Another important question to create the Biennale’s graphic campaign was: ‘How can we reach you, neighbour?’ Therefore, the graphic items should appeal the neighbours to think the city from a collective approach. This generated a landscape of flying elements, allowing all kinds of imaginations and interpretations. An architectural landscape suspended in the air, a city with an open skyline under construction. Using the collage technique this mural shows several frames of the city, real and imaginary. The city is diverse (with different colours, shapes and textures) and human (we can see some of its organs, like the heart or the brain). In this city, dialogues and words play a significant role. Moreover, the conception of an open city, able to be shaped but, at the same time, with the ability to shape, generated the idea of transforming pictures into fabric. For us, a city is like a giant cloth capable of continuously creating unique shapes full of interaction despite the existing empty spaces between threads.

We could not forget our permanent inspiration: the participation of the people, creation, aggregation…

Regarding the logo, an open city is a defeated city that creates a corridor for the winner, and also a wounded city, still showing some fresh scars. On the other hand, the city should be decentralized, that is why three different centres are shown (with different sizes and colours), located in the middle and the edges of the logo. To conclude, considering the Biennale is devoted to thinking, with this logo we tried to bring to mind a speech bubble to be filled with thoughts, debates and all kind of expressions. During the creative process we could not forget our permanent inspiration: the participation of the people, creation, aggregation… Things we are already living, all that may be possible and somebody is beginning to think. Issues that often focus the debate about the city and things that usually remain on the edges… Everything fitted in the Biennale.

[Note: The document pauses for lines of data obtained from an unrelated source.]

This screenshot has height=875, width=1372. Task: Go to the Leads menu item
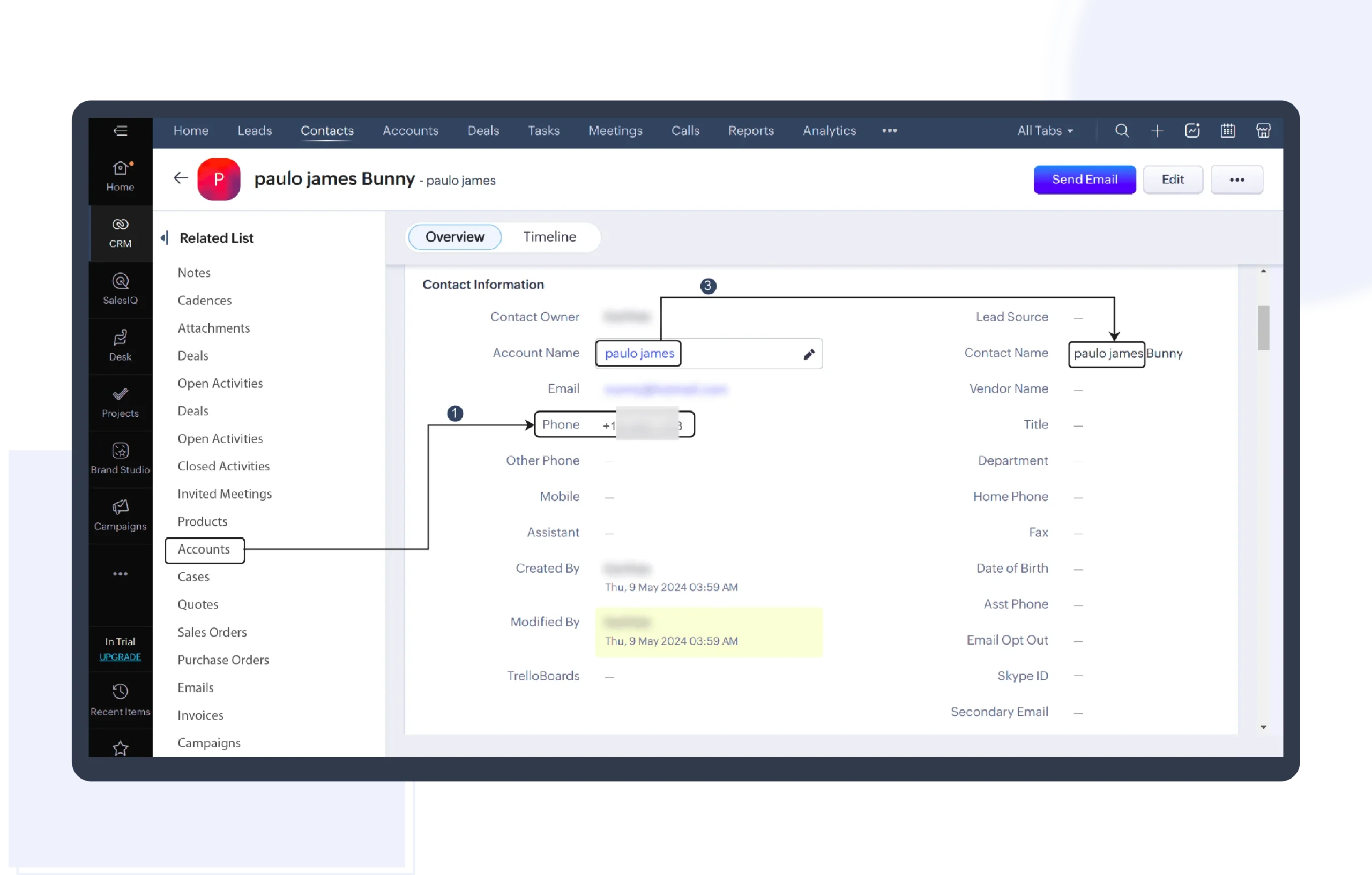click(255, 130)
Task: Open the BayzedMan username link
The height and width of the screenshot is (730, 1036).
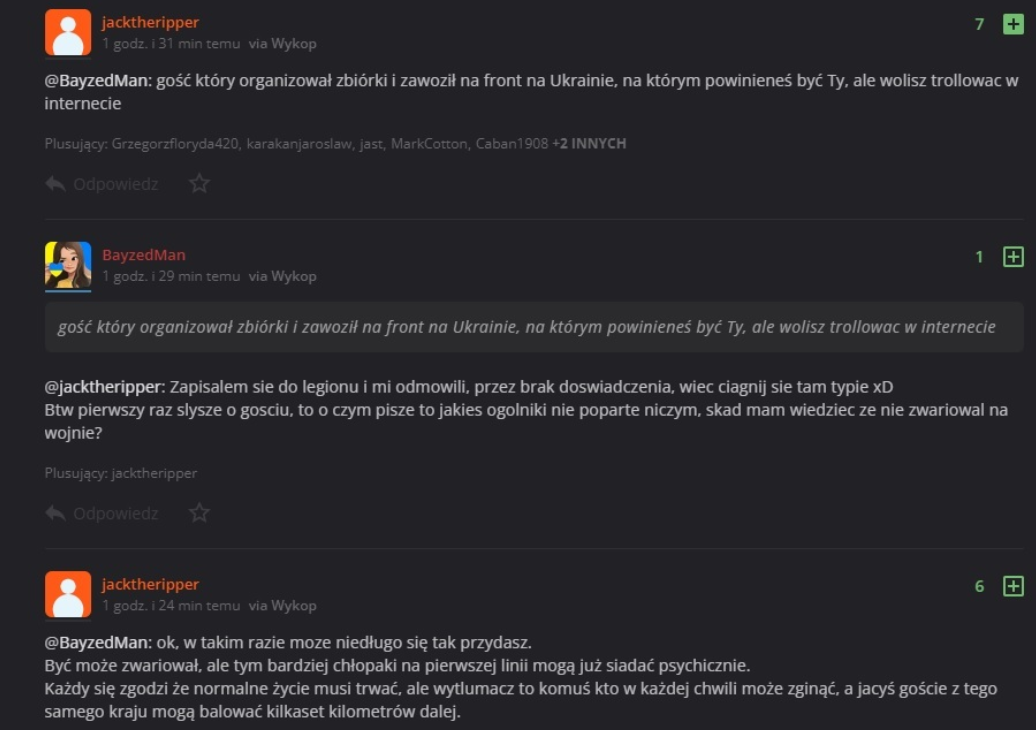Action: (143, 255)
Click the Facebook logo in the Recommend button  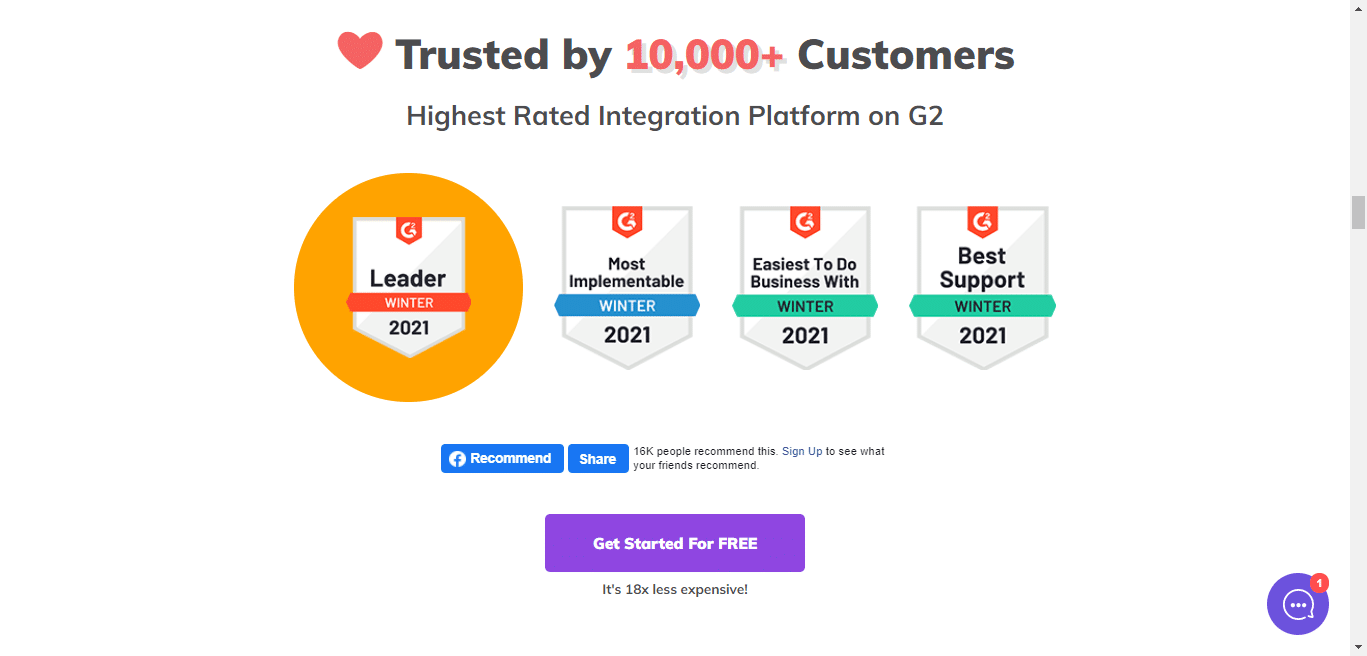click(x=457, y=459)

Plural city, plural graphics

But how we could capture all this things in tangible physical graphic features expressing vivacity? Besides Italo Calvino, our inspiration also came from Archigram, an artistic group from the sixties considered anti-design, futuristic, funny and utopian, which used technology and popular culture to generate new realities. Regarding our productive process, we worked both in the analogic (cut, paste…) and digital worlds in order to achieve a wide range of textures and tones, combining different organic features with more detached perspectives. The variety of formats also influenced the visual campaign: posters in bus shelters, printed programs, 15 second teaser, advertising in buses, banners in lamp posts, etc.

This artistic variety intends to reflect the thematic itineraries of the Biennale, which have been developed item by item, detail by detail. You will have the chance to discover them in the streets and squares of Barcelona, the Open City. Enjoy it!

About the Biennale

Cities constitute the main settings for the many transformations marking the present change of epoch. Meeting points which accumulate diversities, opportunities, innovation skills, and creativity as well as conflicts and exclusions, cities must resolve the issues of a globalised world from a position of proximity. The Thinking Biennale invited people from here and around the world to contribute thinking about all these questions. In squares and markets and neighbourhoods of the city. In libraries and civic centres. In all the spaces where our city is an agora. The Thinking Biennale took the form of a week of reflection, questions and exchange of experiences. This festival of ideas – held from 15 to 21 October – promoted dialogues, lectures and reflections by participants from all over the world, such as Judith Butler, Jean-Louis Laville, Marina Garcés, Richard Sennett and many more.